Her head came up a bit, and her eyes widened. “It’s kind of you to wonder if I’m all right. It’s just that Lord Cecil mentioned earlier today he’d like something to lift his wife’s spirits.”

“Anything I can do to help?” he asked and stepped closer.

“Hardly,” she dipped out, then looked sorry she’d said that. “I’m using a few drops of this expensive oil of spiknard to relieve Mildred Cecil’s downheartedness,” she explained, turning away and pointing. She sounded nervous. Jenks shuffled nearer to her and her array of jars and paper packets. “I’m boiling it with borage for courage,” she went on, talking faster and faster. “Apothecaries say, it ‘purgeth melancholy.’”

“Then I could use a swig myself,” he said, his voice slow and soft in contrast to hers. His chest almost touched her back, and he could feel the heat from her as well as her kettle.

“Hm,” she said and giggled. “Just don’t get it mixed up with the yew juice in this other jug.”

“Yew? From those patch-piece bushes in the maze set among the hornbeam? What about yew?”

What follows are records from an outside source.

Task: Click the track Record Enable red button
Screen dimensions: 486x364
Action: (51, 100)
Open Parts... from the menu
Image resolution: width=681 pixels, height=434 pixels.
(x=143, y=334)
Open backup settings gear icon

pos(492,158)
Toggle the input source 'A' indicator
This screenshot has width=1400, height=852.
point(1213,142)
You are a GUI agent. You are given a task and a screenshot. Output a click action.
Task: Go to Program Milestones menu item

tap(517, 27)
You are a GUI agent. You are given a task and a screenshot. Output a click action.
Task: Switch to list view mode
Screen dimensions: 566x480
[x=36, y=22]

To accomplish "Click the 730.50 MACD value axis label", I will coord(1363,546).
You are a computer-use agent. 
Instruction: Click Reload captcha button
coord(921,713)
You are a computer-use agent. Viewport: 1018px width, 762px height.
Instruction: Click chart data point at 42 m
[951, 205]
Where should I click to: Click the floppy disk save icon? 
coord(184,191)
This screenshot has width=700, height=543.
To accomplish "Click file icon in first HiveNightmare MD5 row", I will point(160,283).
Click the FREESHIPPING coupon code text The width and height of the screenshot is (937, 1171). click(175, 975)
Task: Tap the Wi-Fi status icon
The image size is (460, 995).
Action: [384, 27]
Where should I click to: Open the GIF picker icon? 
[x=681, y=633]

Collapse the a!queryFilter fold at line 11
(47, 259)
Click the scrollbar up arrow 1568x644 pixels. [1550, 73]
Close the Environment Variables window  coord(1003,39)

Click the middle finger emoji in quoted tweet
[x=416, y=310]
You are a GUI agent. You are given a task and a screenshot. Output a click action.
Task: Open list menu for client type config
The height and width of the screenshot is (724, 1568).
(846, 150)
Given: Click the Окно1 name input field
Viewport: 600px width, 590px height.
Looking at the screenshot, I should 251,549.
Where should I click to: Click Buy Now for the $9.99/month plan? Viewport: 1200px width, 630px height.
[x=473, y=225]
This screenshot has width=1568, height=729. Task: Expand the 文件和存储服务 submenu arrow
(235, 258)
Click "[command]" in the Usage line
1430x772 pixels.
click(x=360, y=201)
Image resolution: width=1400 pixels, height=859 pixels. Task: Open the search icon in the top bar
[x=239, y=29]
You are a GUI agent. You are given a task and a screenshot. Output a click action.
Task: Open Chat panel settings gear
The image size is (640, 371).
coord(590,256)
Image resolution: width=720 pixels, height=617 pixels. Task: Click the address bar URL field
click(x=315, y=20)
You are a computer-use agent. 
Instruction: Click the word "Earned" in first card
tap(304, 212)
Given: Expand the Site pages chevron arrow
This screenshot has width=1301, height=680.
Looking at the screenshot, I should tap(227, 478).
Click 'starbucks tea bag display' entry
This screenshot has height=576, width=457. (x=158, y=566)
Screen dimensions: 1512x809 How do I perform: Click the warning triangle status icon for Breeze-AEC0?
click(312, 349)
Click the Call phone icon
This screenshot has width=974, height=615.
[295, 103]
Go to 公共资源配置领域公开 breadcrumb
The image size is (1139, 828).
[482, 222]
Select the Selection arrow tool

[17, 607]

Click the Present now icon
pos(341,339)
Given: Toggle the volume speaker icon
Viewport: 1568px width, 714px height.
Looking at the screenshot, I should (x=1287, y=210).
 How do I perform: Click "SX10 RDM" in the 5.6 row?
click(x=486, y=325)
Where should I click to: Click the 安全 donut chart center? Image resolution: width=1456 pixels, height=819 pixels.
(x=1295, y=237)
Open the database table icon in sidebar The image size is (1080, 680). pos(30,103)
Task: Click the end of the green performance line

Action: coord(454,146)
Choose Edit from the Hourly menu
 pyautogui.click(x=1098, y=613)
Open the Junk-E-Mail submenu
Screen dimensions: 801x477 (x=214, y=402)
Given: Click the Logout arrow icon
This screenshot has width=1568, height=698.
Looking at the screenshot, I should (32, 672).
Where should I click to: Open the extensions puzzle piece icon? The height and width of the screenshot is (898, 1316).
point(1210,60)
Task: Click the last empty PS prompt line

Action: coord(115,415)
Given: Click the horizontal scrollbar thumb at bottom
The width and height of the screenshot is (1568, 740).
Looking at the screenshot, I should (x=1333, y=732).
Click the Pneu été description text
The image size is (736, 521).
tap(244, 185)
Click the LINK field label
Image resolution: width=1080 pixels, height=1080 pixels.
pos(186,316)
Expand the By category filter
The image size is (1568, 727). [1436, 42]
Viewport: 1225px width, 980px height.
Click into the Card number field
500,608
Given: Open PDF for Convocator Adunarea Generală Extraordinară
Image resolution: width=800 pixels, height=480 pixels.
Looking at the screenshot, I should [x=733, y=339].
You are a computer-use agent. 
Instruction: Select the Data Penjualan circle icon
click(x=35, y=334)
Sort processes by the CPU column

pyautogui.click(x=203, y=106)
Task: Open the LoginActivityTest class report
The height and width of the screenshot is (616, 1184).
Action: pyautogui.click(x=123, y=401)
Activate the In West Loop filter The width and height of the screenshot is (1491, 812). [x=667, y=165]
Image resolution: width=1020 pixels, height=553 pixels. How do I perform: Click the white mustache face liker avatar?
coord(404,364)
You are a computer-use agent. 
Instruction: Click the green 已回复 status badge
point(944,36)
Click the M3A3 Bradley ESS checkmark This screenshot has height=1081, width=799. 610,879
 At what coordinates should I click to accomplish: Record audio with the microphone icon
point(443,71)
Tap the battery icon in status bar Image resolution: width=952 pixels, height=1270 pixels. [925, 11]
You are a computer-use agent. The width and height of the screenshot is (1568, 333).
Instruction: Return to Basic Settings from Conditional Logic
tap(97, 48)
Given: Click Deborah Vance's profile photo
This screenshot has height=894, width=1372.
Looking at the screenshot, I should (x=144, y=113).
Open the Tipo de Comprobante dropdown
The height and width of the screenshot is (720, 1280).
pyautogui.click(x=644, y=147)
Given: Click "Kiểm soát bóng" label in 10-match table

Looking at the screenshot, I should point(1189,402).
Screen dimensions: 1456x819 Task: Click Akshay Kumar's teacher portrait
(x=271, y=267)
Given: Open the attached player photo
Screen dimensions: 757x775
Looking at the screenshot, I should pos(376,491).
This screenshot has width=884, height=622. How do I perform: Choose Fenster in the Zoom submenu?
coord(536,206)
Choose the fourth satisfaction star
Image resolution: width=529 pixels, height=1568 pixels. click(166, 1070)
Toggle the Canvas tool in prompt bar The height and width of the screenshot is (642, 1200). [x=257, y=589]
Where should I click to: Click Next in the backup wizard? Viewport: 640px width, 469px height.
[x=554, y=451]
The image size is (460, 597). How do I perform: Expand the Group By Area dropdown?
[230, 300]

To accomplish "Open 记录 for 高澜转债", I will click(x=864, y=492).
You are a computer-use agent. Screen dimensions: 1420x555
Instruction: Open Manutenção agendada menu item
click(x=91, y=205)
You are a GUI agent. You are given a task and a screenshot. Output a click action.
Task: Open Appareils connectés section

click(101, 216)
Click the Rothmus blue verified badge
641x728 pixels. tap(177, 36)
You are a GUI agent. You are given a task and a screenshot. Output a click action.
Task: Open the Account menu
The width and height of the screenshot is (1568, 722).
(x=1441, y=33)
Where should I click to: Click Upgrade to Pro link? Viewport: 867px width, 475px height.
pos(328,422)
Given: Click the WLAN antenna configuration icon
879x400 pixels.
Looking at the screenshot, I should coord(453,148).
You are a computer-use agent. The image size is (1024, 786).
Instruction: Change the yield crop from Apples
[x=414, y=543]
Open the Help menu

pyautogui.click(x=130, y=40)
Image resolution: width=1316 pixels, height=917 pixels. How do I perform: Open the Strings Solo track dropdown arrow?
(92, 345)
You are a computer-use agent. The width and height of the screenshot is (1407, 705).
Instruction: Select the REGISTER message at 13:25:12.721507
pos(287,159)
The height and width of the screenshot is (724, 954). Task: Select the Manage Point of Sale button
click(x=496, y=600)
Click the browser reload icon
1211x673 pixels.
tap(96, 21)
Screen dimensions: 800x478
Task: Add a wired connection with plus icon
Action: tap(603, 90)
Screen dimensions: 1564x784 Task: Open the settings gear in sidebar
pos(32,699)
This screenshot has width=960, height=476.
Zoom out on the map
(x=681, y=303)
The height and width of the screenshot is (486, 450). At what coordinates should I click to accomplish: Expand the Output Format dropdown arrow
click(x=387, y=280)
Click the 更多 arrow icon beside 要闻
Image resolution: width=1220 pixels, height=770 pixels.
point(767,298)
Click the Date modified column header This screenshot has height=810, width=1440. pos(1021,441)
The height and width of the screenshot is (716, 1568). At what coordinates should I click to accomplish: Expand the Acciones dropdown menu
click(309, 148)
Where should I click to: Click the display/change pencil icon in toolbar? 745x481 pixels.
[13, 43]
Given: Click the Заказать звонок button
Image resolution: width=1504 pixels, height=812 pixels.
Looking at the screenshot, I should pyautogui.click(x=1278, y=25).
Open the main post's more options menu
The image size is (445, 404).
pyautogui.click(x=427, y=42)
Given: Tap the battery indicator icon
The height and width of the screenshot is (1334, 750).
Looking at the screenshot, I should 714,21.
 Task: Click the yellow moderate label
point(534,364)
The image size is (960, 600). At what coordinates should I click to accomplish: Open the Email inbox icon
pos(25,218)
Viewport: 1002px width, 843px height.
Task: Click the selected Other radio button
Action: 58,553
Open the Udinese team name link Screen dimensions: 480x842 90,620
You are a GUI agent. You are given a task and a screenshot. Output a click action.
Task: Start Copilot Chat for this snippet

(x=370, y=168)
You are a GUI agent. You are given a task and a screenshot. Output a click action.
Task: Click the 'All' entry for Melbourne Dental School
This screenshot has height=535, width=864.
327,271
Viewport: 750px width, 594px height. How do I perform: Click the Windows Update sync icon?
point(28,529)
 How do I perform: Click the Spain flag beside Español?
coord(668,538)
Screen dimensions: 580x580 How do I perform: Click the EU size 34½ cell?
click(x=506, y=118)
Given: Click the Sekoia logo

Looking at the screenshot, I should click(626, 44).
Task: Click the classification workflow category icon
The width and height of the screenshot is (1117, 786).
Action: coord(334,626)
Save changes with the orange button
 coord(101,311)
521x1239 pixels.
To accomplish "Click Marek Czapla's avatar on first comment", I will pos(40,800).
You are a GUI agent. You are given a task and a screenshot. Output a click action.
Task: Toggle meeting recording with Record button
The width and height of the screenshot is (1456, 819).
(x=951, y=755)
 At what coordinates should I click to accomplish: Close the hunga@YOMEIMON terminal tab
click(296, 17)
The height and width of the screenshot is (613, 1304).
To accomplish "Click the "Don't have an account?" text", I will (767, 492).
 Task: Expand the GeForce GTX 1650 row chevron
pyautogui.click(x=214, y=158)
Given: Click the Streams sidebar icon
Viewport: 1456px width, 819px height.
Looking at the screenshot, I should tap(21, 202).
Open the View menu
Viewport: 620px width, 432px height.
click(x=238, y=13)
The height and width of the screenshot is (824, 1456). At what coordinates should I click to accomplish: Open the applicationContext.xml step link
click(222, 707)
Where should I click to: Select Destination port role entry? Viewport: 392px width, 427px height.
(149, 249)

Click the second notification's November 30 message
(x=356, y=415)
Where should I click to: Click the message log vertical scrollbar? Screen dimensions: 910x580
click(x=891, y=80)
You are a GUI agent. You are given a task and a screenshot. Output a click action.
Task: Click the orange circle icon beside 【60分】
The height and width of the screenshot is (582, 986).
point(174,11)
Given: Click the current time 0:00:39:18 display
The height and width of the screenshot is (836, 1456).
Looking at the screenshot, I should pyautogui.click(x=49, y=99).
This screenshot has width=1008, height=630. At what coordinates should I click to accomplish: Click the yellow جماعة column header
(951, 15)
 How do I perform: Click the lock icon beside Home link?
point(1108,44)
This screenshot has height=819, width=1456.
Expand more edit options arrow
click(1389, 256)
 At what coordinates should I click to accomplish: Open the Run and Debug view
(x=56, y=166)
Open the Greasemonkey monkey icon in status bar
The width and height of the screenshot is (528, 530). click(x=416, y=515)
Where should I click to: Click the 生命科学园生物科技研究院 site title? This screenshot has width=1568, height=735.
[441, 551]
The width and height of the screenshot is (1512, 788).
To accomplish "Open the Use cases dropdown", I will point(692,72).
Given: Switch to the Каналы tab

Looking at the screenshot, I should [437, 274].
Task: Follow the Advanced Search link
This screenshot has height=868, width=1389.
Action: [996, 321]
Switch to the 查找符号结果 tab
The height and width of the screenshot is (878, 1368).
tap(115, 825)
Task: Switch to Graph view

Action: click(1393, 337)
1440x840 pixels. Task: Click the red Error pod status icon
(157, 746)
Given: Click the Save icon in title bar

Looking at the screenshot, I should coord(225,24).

“And you’re supposed to be tending the queen’s horses?” she said, her tone teasing as he lightly placed his hands on her shoulders and leaned closer, pretending to peer past her. “Any farmer or forester,” she went on, “knows that even a big animal eating yew can be dead quick as quick from a mere mouthful of yew shrub.”

“You’re brewing up poison?” he demanded, turning her to face him.

“Not exactly. Just like with foxglove and some other herbs, a little is good physic, but too much can kill you. And yew, in the right, spare doses can help with gout, bilious problems, and infections. If I tell you a secret, can you keep it?”

“’Course I can. You don’t mean Her Grace has some sort of infection from that attack on her?”

“Jenks, I swear, you need someone to take care of you,” she said, shaking her head and shifting slightly away. “Jamie Barstow has a urinary infection and doesn’t want anyone to know. Manly pride, and I guess you know about that.”

“Me? Barstow’s sweet on Lady Rosie, that’s who he doesn’t want to know, I warrant. But if a man truly cares for a woman, there comes a time when he lets down his guard. You know, tells her true how he feels.”

He carefully took her hurt hand, lifting it to see if there was a burn mark. He couldn’t see a thing in this light. But he felt the burning for her, in his heart and in his loins.

“Meg, you been widowed nigh on two years, and I know your union wasn’t happy—”

“Like being trapped in hell, it was.”

“But have you ever thought of marrying again, I mean someone who served the queen, someone who understood and admired you to …”

“What about the queen?” a deep, distinctive voice came from the door behind Jenks.

Ned. Damn his eyes, Nedl

Meg pulled her hand back as if it was burned for sure. Her expression, which had been wary, lit like a Yuletide candle.

Jenks’s hopes fell. He’d practiced aloud what he’d say, recited it to a bunch of horses all afternoon, and now Ned Topside—Meg too—had ruined things again.

“Ned, come in,” Meg said. “We were just chatting about this and that.”

Jenks pushed past Ned and stormed out the door, banging it so hard the whole shed shook.

 

 

Clifford located the Suttons’ chamber, knocked on the door, opened it, and announced the queen and Lord Hatton to those within. Bettina had wilted over a table, sitting between Rosie Radcliffe and Jamie Barstow.

Rosie and Jamie jumped to their feet to curtsy and bow, and Bettina, looking dazed, slowly stood and managed a half-curtsy. Elizabeth sat in the chair Jamie vacated, made Bettina sit again, and turned to comfort her.